### [Problem]
Arrange the data from the line with "Click the red color swatch" through the end of the data as a two-column CSV with the headers instruction and location. Put each line of text and the answer that follows it on one row, each in its own quoted field with line breaks turned into spaces, and leave the pictures out.

### [The data]
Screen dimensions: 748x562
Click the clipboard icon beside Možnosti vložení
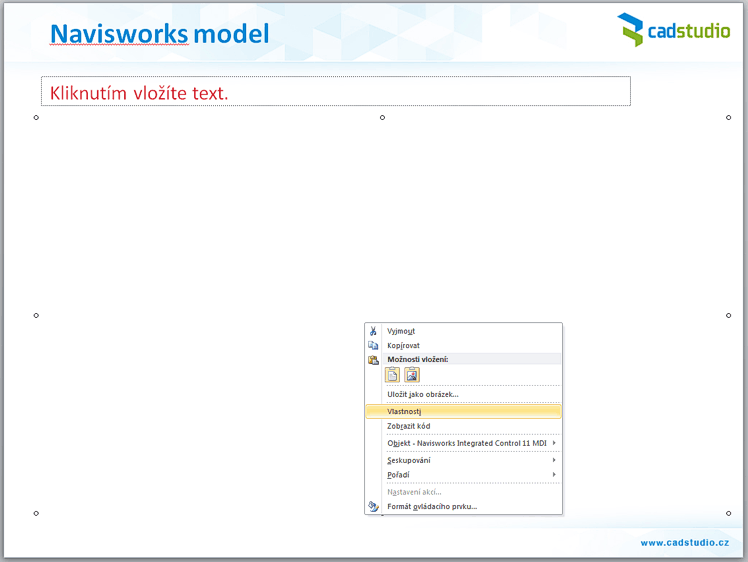point(373,359)
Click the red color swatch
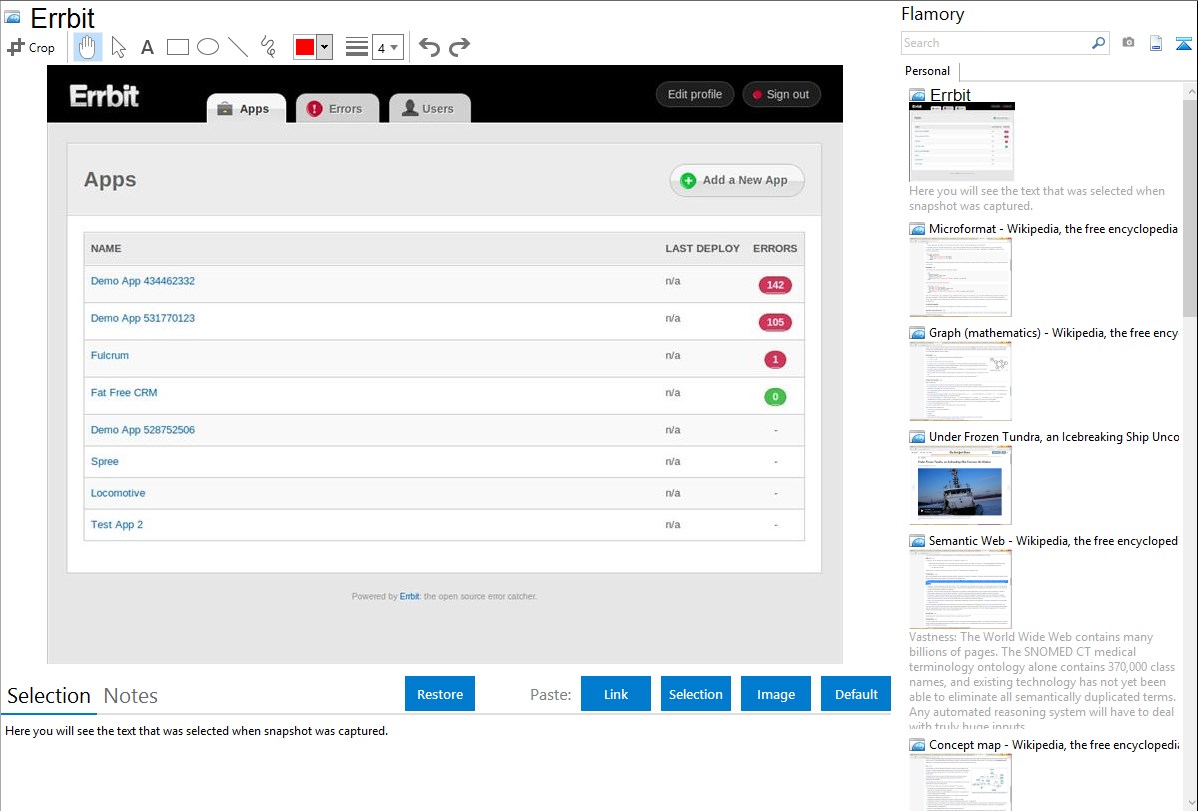 [305, 47]
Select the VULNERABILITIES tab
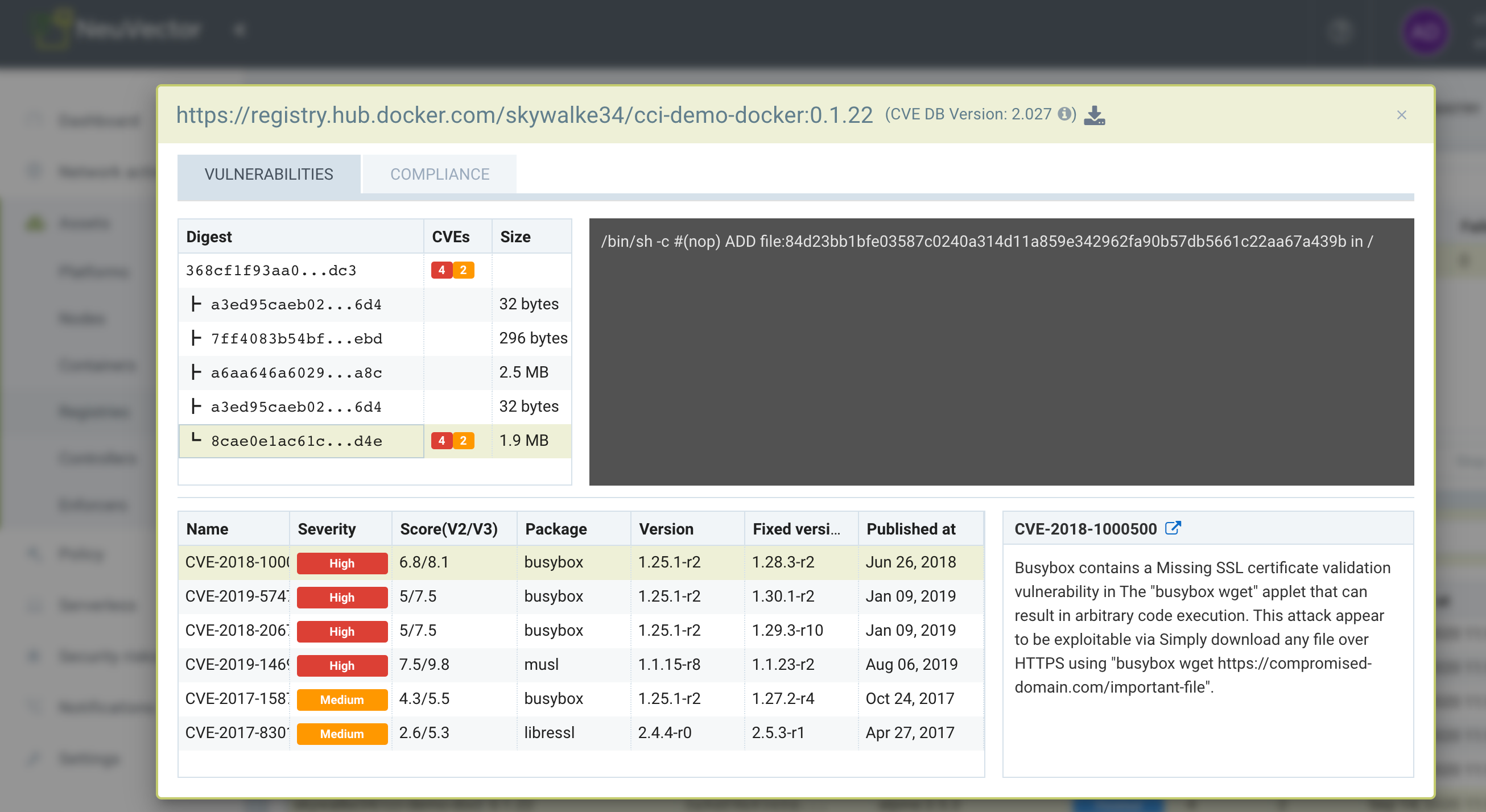Viewport: 1486px width, 812px height. [x=269, y=174]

### [Finished task]
instruction,location
"Click the red color swatch","[305, 47]"
"Select the VULNERABILITIES tab","Viewport: 1486px width, 812px height. [x=269, y=174]"